We showed them chess games and they became unbeatable rivals; We let them read our texts and they began to write. They also learned to paint and retouch photographs. Did anyone doubt that artificial intelligence would not be able to do the same with speeches and music?
Google’s research division has released AudioLM (paper), a framework to generate high-quality audio that remains consistent over the long term. To do this, it starts from a recording that is just a few seconds long, and is capable of prolonging it in a natural and coherent way. The most remarkable thing is that achieves it without being trained with previous transcripts or annotations despite the fact that the generated discourse is syntactically plausible and semantically plausible. In addition, it maintains the identity and prosody of the speaker to the point of making the listener unable to discern which section of the audio is original and which has been generated by artificial intelligence.
The examples of this artificial intelligence are amazing. Not only is it capable of replicating articulation, pitch, timbre, and intensity, but it is also capable of introducing the sound of the speaker’s breath and forming meaningful sentences. If it’s not from a studio audio, but from one with background noise, AudioLM replicates it to give it continuity. More samples can be heard on the AudioLM website.
An artificial intelligence trained in semantics and acoustics
How do you do it? The generation of audio or music is nothing new. But it is the way that Google researchers have thought to address the problem. Semantic markers are extracted from each audio to encode a high-level structure (phonemes, lexicon, semantics…), and acoustic markers (speaker identity, recording quality, background noise…). With this data already processed and understandable for artificial intelligence, AudioML begins its work by establishing a hierarchy in which it predicts semantic markers first., which are then used as constraints to predict the acoustic markers. The latter are used again at the end to convert the bits into something we humans can hear.

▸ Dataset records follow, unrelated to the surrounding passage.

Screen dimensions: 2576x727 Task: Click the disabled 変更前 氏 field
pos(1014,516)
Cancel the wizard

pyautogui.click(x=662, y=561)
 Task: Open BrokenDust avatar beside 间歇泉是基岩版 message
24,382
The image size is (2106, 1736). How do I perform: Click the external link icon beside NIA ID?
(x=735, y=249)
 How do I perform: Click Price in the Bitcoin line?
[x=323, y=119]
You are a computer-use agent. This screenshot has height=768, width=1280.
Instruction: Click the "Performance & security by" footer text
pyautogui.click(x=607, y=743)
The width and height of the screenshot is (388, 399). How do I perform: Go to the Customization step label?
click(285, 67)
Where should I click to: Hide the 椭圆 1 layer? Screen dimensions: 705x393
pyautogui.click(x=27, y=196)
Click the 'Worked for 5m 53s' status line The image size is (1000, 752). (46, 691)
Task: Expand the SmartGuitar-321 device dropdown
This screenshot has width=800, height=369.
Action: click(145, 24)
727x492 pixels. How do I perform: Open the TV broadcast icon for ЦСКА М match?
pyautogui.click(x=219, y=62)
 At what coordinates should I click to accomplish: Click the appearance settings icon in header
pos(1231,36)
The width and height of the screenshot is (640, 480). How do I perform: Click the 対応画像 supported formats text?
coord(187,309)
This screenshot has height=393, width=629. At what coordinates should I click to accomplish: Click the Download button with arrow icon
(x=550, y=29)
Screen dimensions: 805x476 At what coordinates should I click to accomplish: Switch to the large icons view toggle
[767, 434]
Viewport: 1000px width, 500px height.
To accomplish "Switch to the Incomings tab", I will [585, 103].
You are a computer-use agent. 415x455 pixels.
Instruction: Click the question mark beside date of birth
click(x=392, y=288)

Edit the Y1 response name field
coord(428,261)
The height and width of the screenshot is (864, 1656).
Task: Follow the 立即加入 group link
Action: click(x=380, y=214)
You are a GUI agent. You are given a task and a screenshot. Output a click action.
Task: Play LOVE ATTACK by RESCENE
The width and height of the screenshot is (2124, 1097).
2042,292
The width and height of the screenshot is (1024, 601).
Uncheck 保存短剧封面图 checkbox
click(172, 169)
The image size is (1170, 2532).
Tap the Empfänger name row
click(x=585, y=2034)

This semantic separation of acoustics, and its hierarchy, is not only a beneficial practice for training language models that generate discourse. According to the researchers, it is also more effective for continuing piano compositions, as shown on their website. It is much better than models that are only trained by acoustic markers.
The most significant thing about AudioLM’s artificial intelligence is not that it is able to continue speeches and melodies, but that it can do everything at once. It is therefore a single language model that can be used for text-to-speech —a robot could read entire books and give professional voice actors a break— or to make any device able to communicate with people through a familiar voice. This idea has already been studied by Amazon, which considered using the voice of loved ones in its Alexa speakers.
Exciting or dangerous?
Programs like Dalle-2 and Stable Diffusion are exceptional tools that allow you to sketch ideas or generate creative resources in a few seconds, like the illustration used on the cover of this article. Audio may be even more important, and one can imagine an announcer’s voice being used on demand by various businesses. Movies could even be dubbed with the voices of deceased actors. The reader may be wondering if this possibility, although exciting, is not dangerous.. Any audio recording could be manipulated for political, legal or judicial purposes. Google says that, although humans have difficulty detecting what comes from man and what from artificial intelligence, a computer knows how to detect if the audio is organic or not. Namely, not only the machine can replace usbut to value their work it will be essential to have another machine.
At the moment AudioLM is not open to the public, it is just a language model that can be integrated into different projects. But this demo, along with OpenAI’s Jukebox music program, demonstrates how quickly we’re entering a new world where no one will ever know, or care, if that picture is taken by a person or if there’s someone on the other end of the phone. a person or an artificially generated speech in real time.